- **DIRECTIONS**
Copy nothing but the lines from the opening of the entries through the line that contains "You are a GUI", exactly as written. Drop the pictures.

BEGIN RECORDS FOR THE TASK

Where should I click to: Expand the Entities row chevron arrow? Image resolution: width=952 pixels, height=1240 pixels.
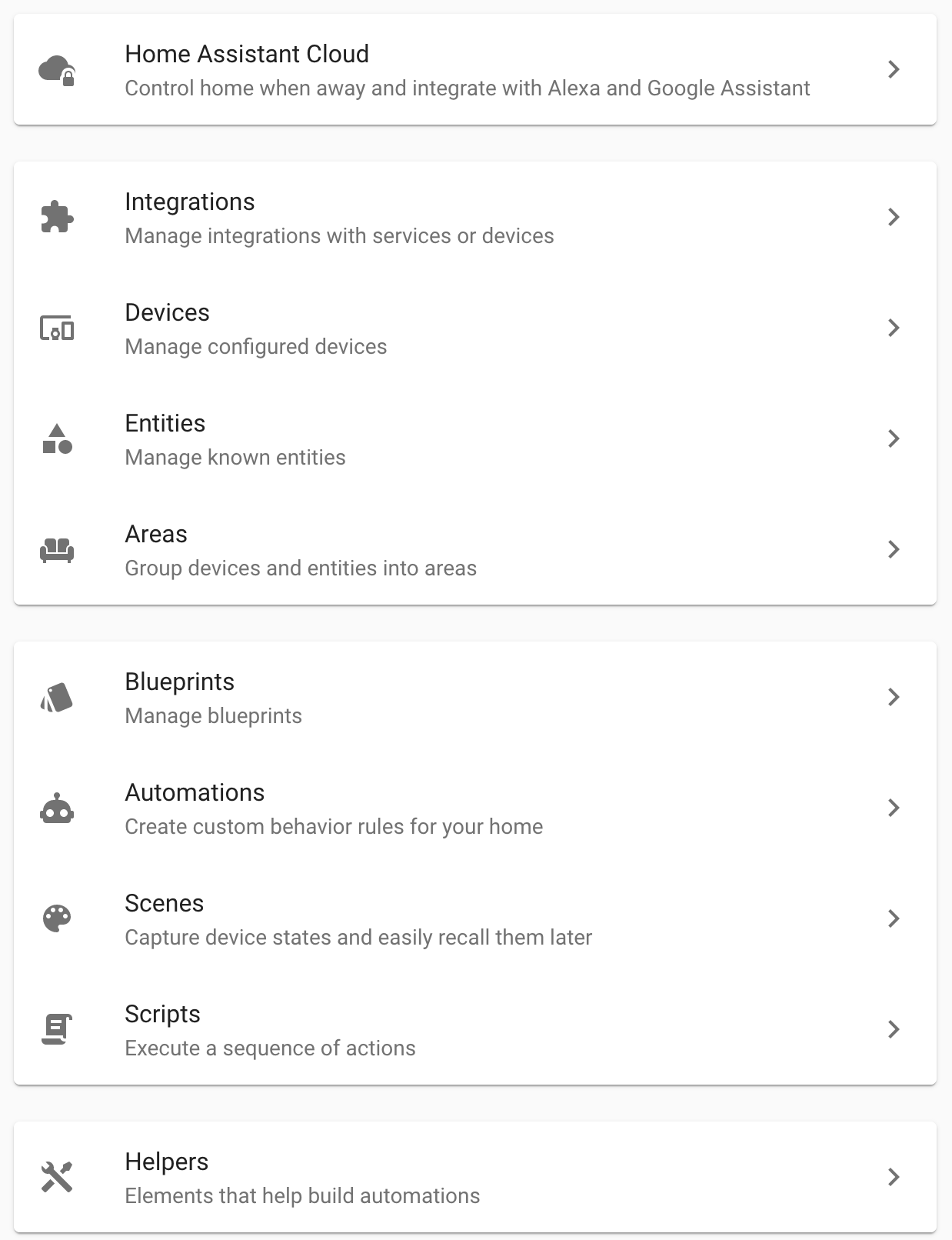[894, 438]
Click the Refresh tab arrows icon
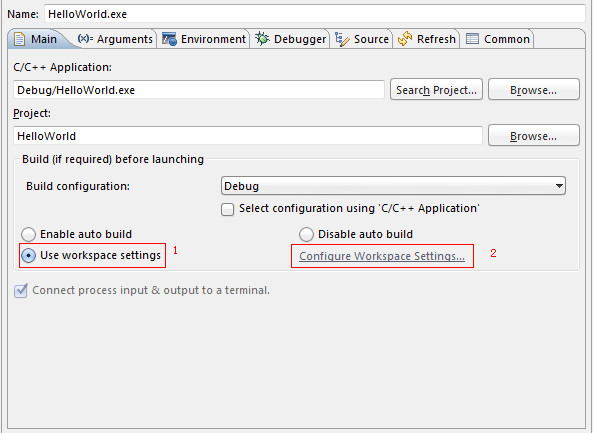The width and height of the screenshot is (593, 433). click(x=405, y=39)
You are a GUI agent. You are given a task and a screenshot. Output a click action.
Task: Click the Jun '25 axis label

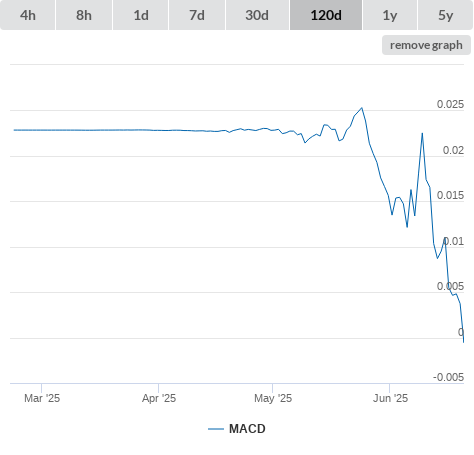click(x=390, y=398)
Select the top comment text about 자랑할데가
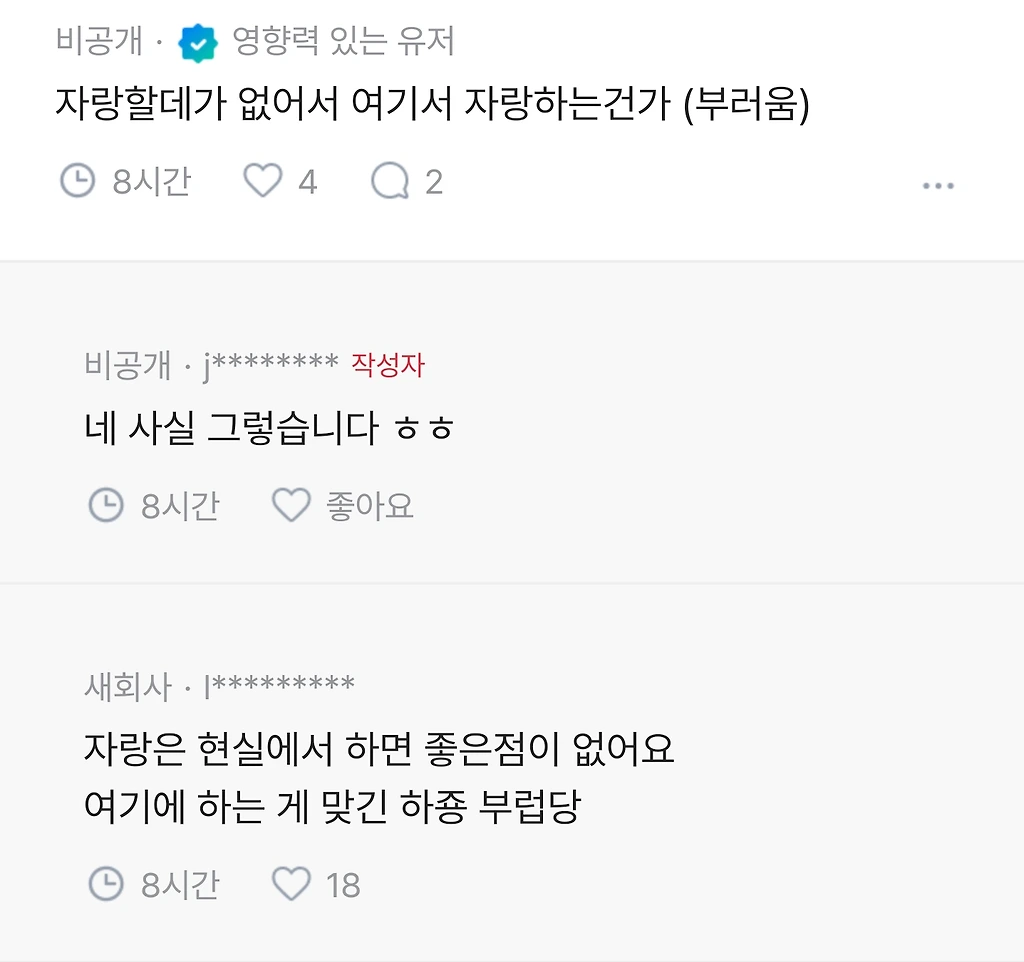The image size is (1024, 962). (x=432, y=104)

END RECORDS FOR THE TASK

- **RESULT**
Where should I click to: Expand the Entities row chevron arrow? Image resolution: width=952 pixels, height=1240 pixels.
[894, 438]
Click the Refresh tab arrows icon
The width and height of the screenshot is (593, 433). click(x=405, y=39)
You are a GUI agent. You are given a task and a screenshot. Output a click action.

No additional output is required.